Descartes (c. 1630) comes to mind as the best known advocate of this position, but also Locke (c. 1690) who claimed that all ideas were experience-based and mediated initially through sense-perception: the slate for Locke was clean but also ready to receive messages, unmistakeable imprints.†

Accordingly, foundational ideas refer to those first impressed (imprinted?) on us and which therefore cannot be eradicated or revised, but only be built upon. Some writers have argued that first-impressed does not mean that what subsequently follows is inevitable since there is no rule which states that such material has subsequently to be processed in a particular manner. Such a claim would be like claiming that given flour, water and a few basic ingredients one can only create one type of bread and no cakes. Tell that to a lover of apple strudel. One may say that the structure of the web is not determined by what the web is composed of — as any graphic artist knows. The relationships between materials used to make a painting is only one of many possible relations.

It is widely held that transcendental ideas are those we use to order our experiences. According to Kant (c. 1800) ordering experience requires concepts of “time” and “space” yet these are entities which are independent of the experience that is being ordered, as are the logical categories which are part of the ordering process. The existence of such ordering ideas have always been presumed as givens (Plato wrote extensively about these).
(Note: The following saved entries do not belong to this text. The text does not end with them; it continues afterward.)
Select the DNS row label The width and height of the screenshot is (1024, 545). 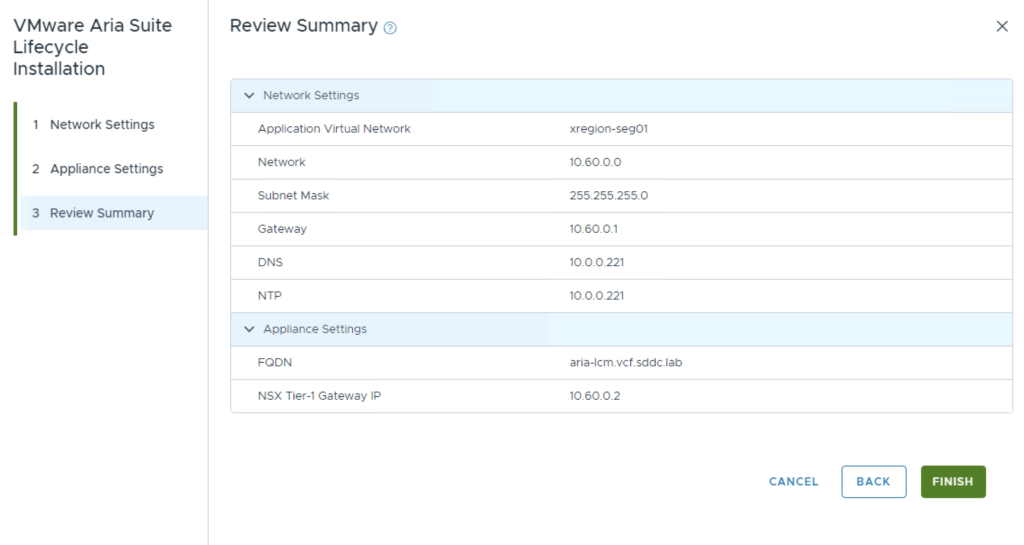[x=269, y=262]
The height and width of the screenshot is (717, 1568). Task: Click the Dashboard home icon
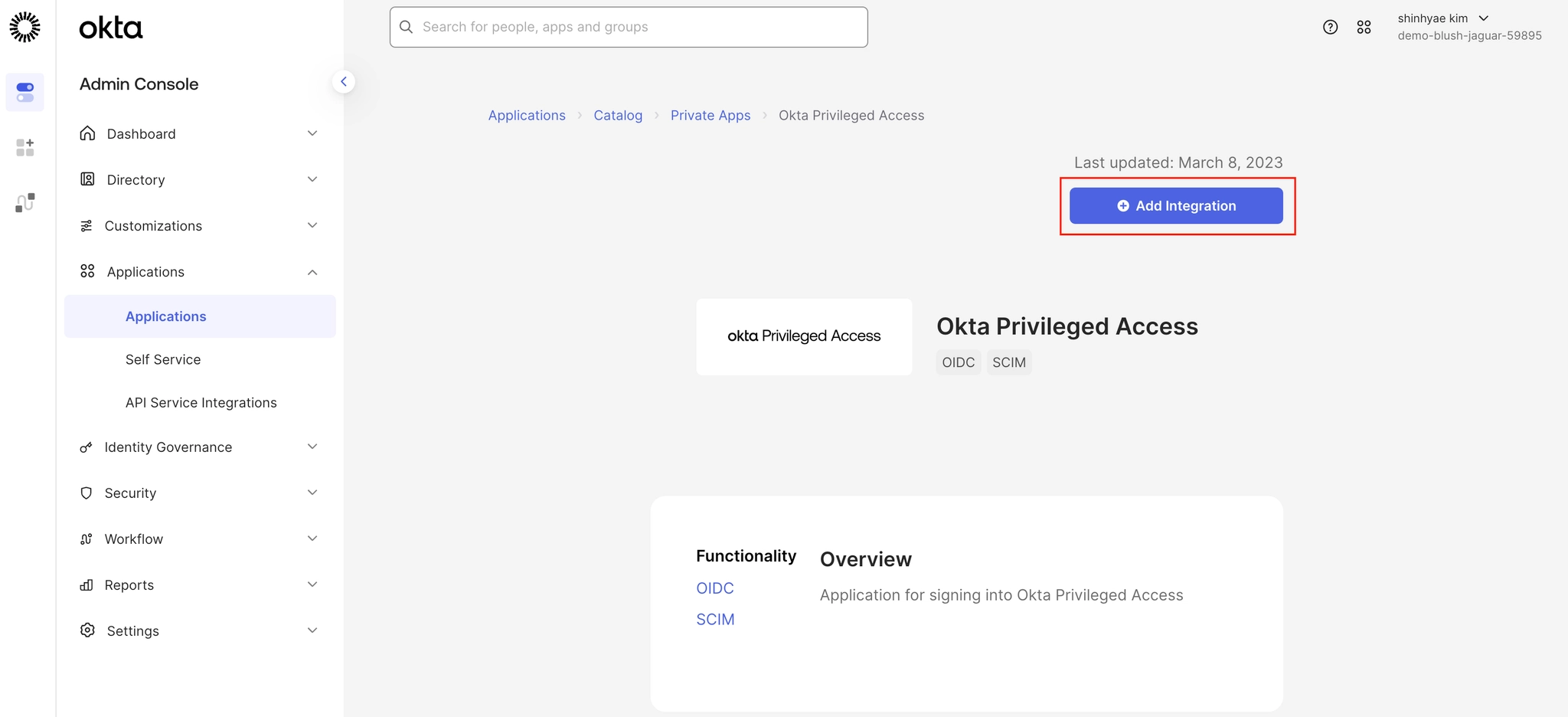pyautogui.click(x=88, y=133)
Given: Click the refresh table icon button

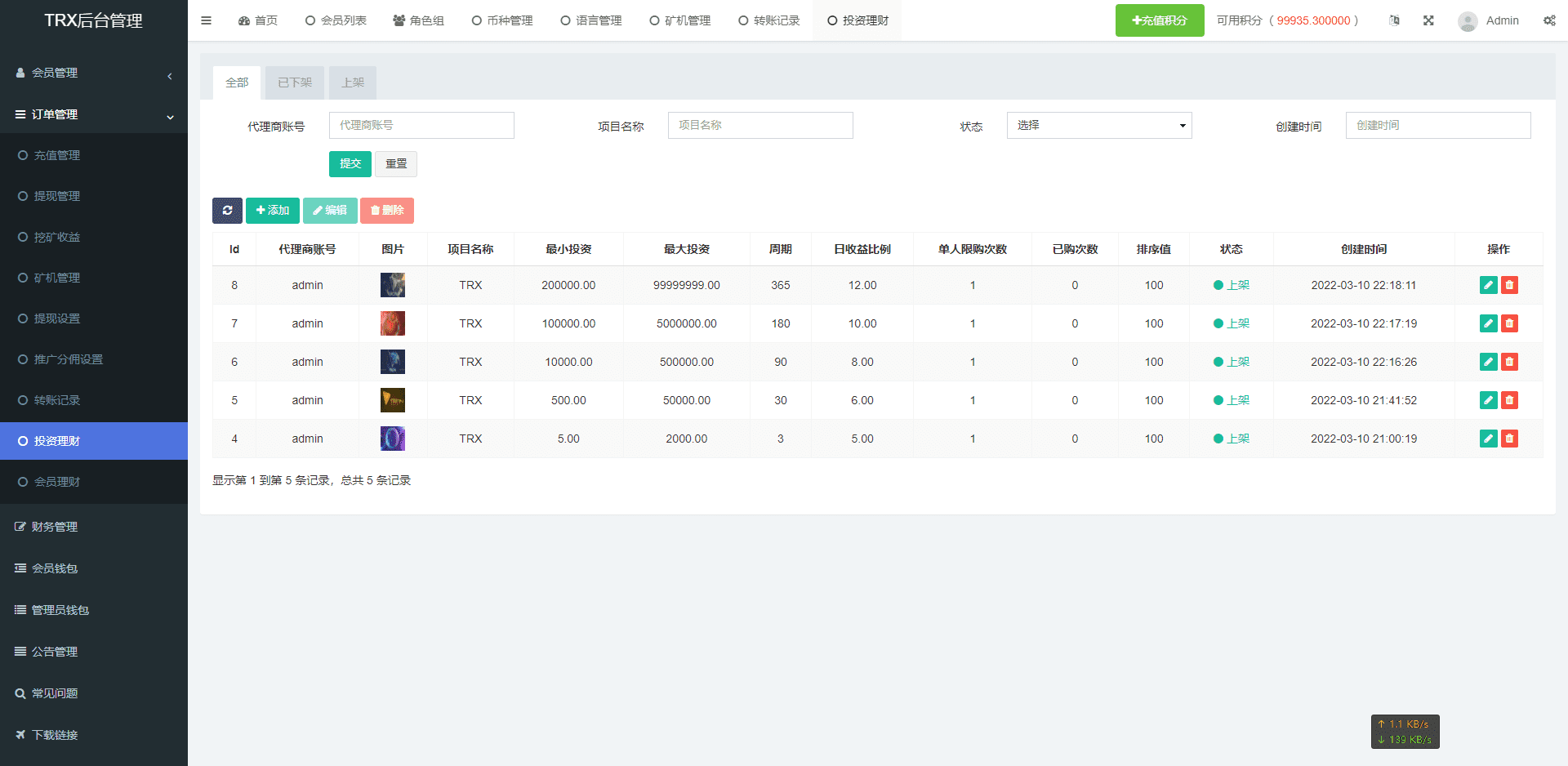Looking at the screenshot, I should pos(227,211).
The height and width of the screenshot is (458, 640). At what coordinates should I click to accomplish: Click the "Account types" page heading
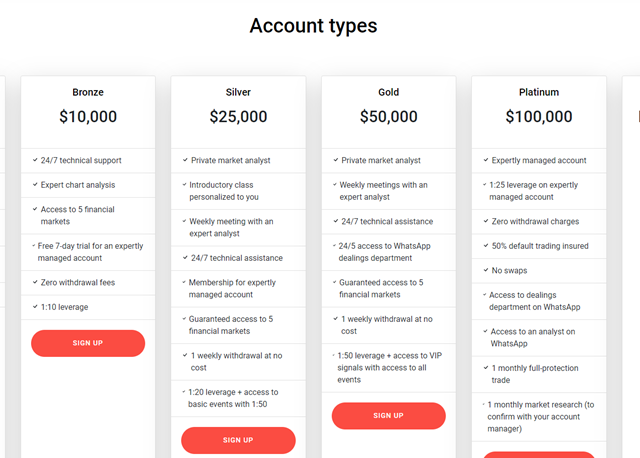(x=313, y=26)
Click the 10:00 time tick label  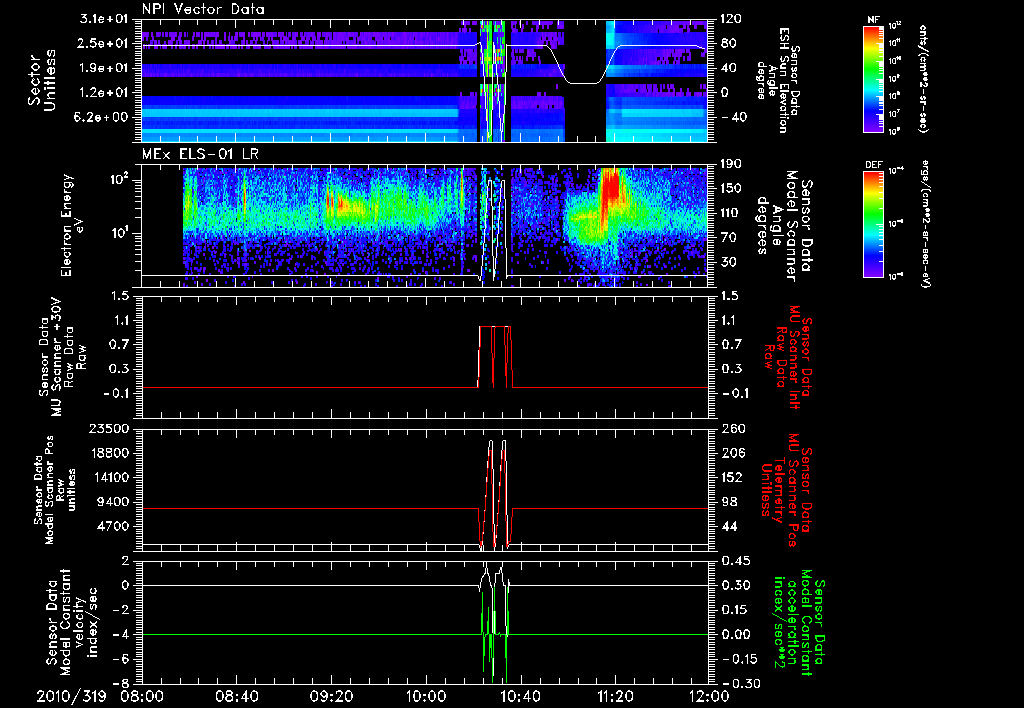[x=425, y=695]
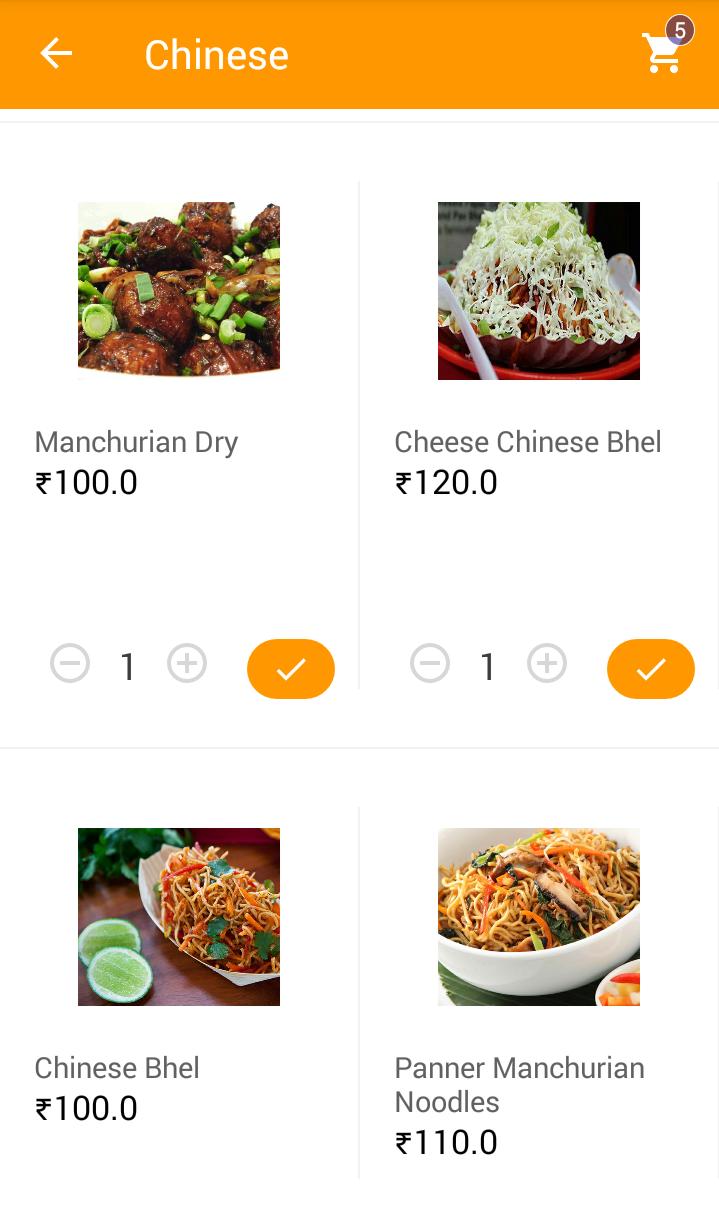This screenshot has width=719, height=1226.
Task: Click the Manchurian Dry quantity number
Action: point(128,667)
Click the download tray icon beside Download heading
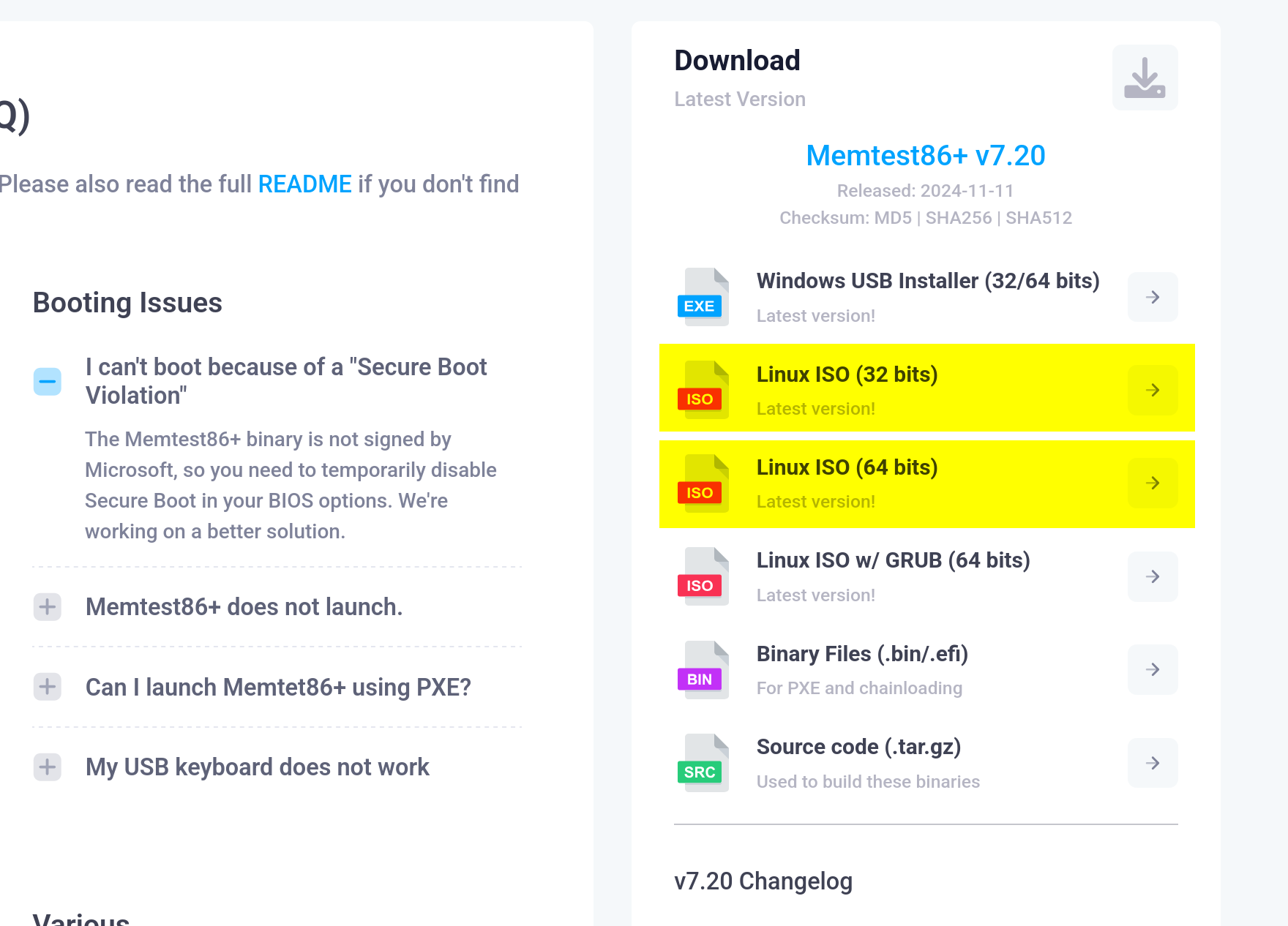The width and height of the screenshot is (1288, 926). click(1145, 78)
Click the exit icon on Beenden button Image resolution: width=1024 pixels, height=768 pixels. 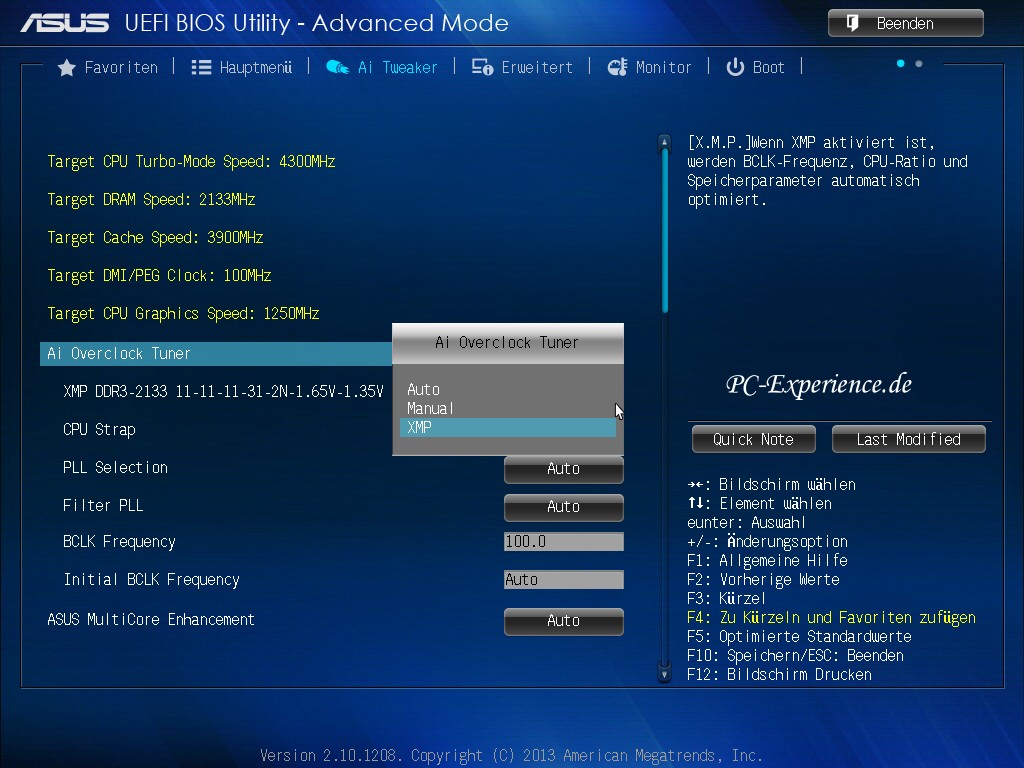853,23
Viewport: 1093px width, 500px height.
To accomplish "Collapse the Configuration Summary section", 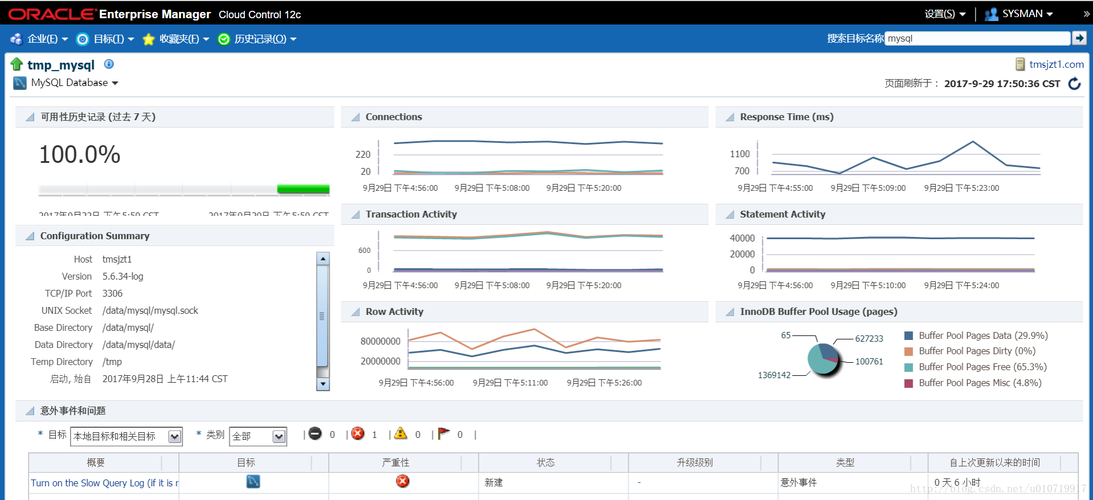I will pyautogui.click(x=30, y=236).
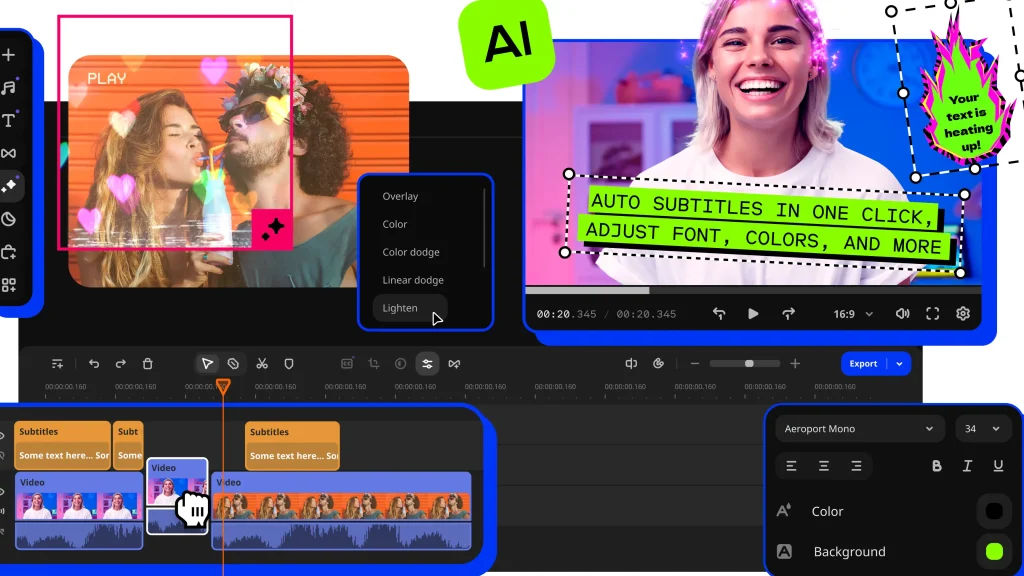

In principle it would be possible to give each experience its own unique name. Nobody knows how this could work. I see a sheep now and I could assign it a sheep/to-day’s date/present clock-time tag! It is a problem in coding and in handling the codes and book-keeping. The next sheep I encounter would carry the name sheep/current date/present clock-time tag. No person I know would be comfortable in such a world, but would invent short cuts — but machines could function quite well in such a world. In other words, it is possible to conceive and to build devices which operate according to such sets of rules.

We don’t know — before plans are actually laid out — how effective and functional such a device would be, or what it would have to look like. At first glance it may work quite well: known as a robot it would operate according to emerging principles of robotics. I don’t know whether robots have to “feel comfortable”, but I suspect not. Robots do not have beliefs in our earlier sense. Vive la difference. Without beliefs they may not go to war!

A robot then would operate according to emerging principles in robotics. Nevertheless robots could change their actions and adapt to their environment — including their self-made environments — but the operating principles need to be worked out in advance — by us, we who are their originators or creators.

*Footnote: I have written a separate blog on corroboration which will be published soon.

†Footnote 1: There is a modern school of thought which reversed this position and holds that all ideas are influenced by the existence of other ideas concurrently in circulation. Contextualism has its roots in Charles Pierce’s philosophy of pragmatism and its most notable advocate in mid-20th century was W. Quine (c. 1950-1990).
Footnote 2: Contextualism was inherently unfriendly to logical empiricism, as publicized earlier by A.J. Ayers (1936) in his widely influential book
Language, Truth and Logic, a book which echoed many of the positions first espoused by the early L. Wittgenstein and subsequently by R. Carnap and members of the Vienna Circle and after the Anschluss in 1938 by readers of the journal Erkentniss and its USA successors).